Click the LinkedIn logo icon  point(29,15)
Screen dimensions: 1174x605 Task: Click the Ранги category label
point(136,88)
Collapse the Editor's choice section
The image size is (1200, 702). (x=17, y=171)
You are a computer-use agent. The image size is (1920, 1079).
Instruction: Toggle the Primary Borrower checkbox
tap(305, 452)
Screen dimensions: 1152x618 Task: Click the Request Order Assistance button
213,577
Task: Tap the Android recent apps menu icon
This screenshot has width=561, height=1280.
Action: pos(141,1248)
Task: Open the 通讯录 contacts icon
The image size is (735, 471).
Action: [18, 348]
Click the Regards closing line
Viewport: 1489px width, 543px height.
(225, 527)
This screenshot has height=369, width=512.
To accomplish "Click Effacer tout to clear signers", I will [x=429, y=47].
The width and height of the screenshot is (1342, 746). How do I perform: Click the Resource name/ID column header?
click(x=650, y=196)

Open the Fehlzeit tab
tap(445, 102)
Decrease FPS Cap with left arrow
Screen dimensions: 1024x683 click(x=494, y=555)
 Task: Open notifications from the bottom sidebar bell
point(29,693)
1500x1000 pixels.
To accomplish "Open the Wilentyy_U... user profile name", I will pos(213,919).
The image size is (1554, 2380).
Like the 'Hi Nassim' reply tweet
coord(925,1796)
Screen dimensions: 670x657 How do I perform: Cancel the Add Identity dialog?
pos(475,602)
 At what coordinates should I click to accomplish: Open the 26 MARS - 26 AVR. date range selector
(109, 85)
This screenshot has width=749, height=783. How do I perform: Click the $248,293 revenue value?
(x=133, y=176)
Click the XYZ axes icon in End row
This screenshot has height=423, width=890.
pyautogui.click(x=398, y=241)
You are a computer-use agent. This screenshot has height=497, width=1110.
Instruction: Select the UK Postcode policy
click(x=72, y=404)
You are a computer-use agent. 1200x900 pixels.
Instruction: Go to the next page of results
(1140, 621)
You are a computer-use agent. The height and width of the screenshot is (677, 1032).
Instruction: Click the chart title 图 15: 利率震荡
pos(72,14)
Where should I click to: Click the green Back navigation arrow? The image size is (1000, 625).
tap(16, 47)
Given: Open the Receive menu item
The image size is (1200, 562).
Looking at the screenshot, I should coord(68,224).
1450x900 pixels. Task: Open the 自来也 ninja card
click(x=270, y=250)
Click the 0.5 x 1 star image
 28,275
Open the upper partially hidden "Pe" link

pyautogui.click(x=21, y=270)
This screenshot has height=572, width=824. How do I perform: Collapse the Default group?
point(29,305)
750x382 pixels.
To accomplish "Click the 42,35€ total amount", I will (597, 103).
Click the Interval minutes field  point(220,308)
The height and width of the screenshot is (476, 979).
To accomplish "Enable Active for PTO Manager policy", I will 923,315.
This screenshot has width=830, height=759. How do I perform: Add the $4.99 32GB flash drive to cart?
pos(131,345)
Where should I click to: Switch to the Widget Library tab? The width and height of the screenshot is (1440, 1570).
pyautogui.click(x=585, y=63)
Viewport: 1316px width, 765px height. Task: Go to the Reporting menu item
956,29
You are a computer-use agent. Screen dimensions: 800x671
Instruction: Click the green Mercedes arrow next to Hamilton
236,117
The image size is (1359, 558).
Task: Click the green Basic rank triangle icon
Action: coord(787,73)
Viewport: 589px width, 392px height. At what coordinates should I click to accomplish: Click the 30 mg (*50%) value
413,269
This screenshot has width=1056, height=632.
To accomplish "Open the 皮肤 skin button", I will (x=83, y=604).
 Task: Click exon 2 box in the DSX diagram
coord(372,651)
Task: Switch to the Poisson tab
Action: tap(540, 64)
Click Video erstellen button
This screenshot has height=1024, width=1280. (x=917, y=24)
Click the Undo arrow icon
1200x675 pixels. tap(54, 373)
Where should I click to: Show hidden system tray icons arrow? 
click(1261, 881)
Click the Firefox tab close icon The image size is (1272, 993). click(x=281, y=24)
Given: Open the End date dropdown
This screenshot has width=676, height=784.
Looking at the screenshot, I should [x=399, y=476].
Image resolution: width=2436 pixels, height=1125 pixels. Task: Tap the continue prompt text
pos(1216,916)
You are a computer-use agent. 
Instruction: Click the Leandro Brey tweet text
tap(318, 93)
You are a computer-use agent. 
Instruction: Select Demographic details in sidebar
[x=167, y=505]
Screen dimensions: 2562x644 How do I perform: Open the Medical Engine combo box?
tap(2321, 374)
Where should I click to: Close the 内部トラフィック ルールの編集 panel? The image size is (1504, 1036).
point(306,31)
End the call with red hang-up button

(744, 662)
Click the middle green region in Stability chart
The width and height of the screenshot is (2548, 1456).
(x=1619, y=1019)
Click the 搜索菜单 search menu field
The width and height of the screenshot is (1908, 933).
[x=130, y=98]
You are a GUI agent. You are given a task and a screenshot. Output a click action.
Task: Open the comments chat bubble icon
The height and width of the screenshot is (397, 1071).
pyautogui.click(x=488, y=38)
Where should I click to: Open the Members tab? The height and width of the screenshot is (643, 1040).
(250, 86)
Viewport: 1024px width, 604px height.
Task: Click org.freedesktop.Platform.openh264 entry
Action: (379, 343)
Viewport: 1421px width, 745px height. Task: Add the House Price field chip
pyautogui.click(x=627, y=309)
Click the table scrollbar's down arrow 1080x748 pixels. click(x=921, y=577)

:::

**Assignment**. Each entry must appear in the reply exactly as written.

**Answer section**.
Click the LinkedIn logo icon  point(29,15)
Screen dimensions: 1174x605 Task: Click the Ранги category label
point(136,88)
Collapse the Editor's choice section
The image size is (1200, 702). (x=17, y=171)
You are a computer-use agent. The image size is (1920, 1079).
Instruction: Toggle the Primary Borrower checkbox
tap(305, 452)
Screen dimensions: 1152x618 Task: Click the Request Order Assistance button
213,577
Task: Tap the Android recent apps menu icon
This screenshot has width=561, height=1280.
Action: pos(141,1248)
Task: Open the 通讯录 contacts icon
The image size is (735, 471).
Action: [18, 348]
Click the Regards closing line
Viewport: 1489px width, 543px height.
(225, 527)
This screenshot has height=369, width=512.
To accomplish "Click Effacer tout to clear signers", I will [x=429, y=47].
The width and height of the screenshot is (1342, 746). How do I perform: Click the Resource name/ID column header?
click(x=650, y=196)

Open the Fehlzeit tab
tap(445, 102)
Decrease FPS Cap with left arrow
Screen dimensions: 1024x683 click(x=494, y=555)
 Task: Open notifications from the bottom sidebar bell
point(29,693)
1500x1000 pixels.
To accomplish "Open the Wilentyy_U... user profile name", I will pos(213,919).
The image size is (1554, 2380).
Like the 'Hi Nassim' reply tweet
coord(925,1796)
Screen dimensions: 670x657 How do I perform: Cancel the Add Identity dialog?
pos(475,602)
 At what coordinates should I click to accomplish: Open the 26 MARS - 26 AVR. date range selector
(109, 85)
This screenshot has width=749, height=783. How do I perform: Click the $248,293 revenue value?
(x=133, y=176)
Click the XYZ axes icon in End row
This screenshot has height=423, width=890.
pyautogui.click(x=398, y=241)
You are a computer-use agent. This screenshot has height=497, width=1110.
Instruction: Select the UK Postcode policy
click(x=72, y=404)
You are a computer-use agent. 1200x900 pixels.
Instruction: Go to the next page of results
(1140, 621)
You are a computer-use agent. The height and width of the screenshot is (677, 1032).
Instruction: Click the chart title 图 15: 利率震荡
pos(72,14)
Where should I click to: Click the green Back navigation arrow? The image size is (1000, 625).
tap(16, 47)
Given: Open the Receive menu item
The image size is (1200, 562).
Looking at the screenshot, I should coord(68,224).
1450x900 pixels. Task: Open the 自来也 ninja card
click(x=270, y=250)
Click the 0.5 x 1 star image
 28,275
Open the upper partially hidden "Pe" link

pyautogui.click(x=21, y=270)
This screenshot has height=572, width=824. How do I perform: Collapse the Default group?
point(29,305)
750x382 pixels.
To accomplish "Click the 42,35€ total amount", I will (597, 103).
Click the Interval minutes field  point(220,308)
The height and width of the screenshot is (476, 979).
To accomplish "Enable Active for PTO Manager policy", I will 923,315.
This screenshot has width=830, height=759. How do I perform: Add the $4.99 32GB flash drive to cart?
pos(131,345)
Where should I click to: Switch to the Widget Library tab? The width and height of the screenshot is (1440, 1570).
pyautogui.click(x=585, y=63)
Viewport: 1316px width, 765px height. Task: Go to the Reporting menu item
956,29
You are a computer-use agent. Screen dimensions: 800x671
Instruction: Click the green Mercedes arrow next to Hamilton
236,117
The image size is (1359, 558).
Task: Click the green Basic rank triangle icon
Action: coord(787,73)
Viewport: 589px width, 392px height. At what coordinates should I click to accomplish: Click the 30 mg (*50%) value
413,269
This screenshot has width=1056, height=632.
To accomplish "Open the 皮肤 skin button", I will (x=83, y=604).
 Task: Click exon 2 box in the DSX diagram
coord(372,651)
Task: Switch to the Poisson tab
Action: tap(540, 64)
Click Video erstellen button
This screenshot has height=1024, width=1280. (x=917, y=24)
Click the Undo arrow icon
1200x675 pixels. tap(54, 373)
Where should I click to: Show hidden system tray icons arrow? 
click(1261, 881)
Click the Firefox tab close icon The image size is (1272, 993). click(x=281, y=24)
Given: Open the End date dropdown
This screenshot has width=676, height=784.
Looking at the screenshot, I should [x=399, y=476].
Image resolution: width=2436 pixels, height=1125 pixels. Task: Tap the continue prompt text
pos(1216,916)
You are a computer-use agent. 
Instruction: Click the Leandro Brey tweet text
tap(318, 93)
You are a computer-use agent. 
Instruction: Select Demographic details in sidebar
[x=167, y=505]
Screen dimensions: 2562x644 How do I perform: Open the Medical Engine combo box?
tap(2321, 374)
Where should I click to: Close the 内部トラフィック ルールの編集 panel? The image size is (1504, 1036).
point(306,31)
End the call with red hang-up button

(744, 662)
Click the middle green region in Stability chart
The width and height of the screenshot is (2548, 1456).
(x=1619, y=1019)
Click the 搜索菜单 search menu field
The width and height of the screenshot is (1908, 933).
[x=130, y=98]
You are a GUI agent. You are given a task and a screenshot. Output a click action.
Task: Open the comments chat bubble icon
The height and width of the screenshot is (397, 1071).
pyautogui.click(x=488, y=38)
Where should I click to: Open the Members tab? The height and width of the screenshot is (643, 1040).
(250, 86)
Viewport: 1024px width, 604px height.
Task: Click org.freedesktop.Platform.openh264 entry
Action: (379, 343)
Viewport: 1421px width, 745px height. Task: Add the House Price field chip
pyautogui.click(x=627, y=309)
Click the table scrollbar's down arrow 1080x748 pixels. click(x=921, y=577)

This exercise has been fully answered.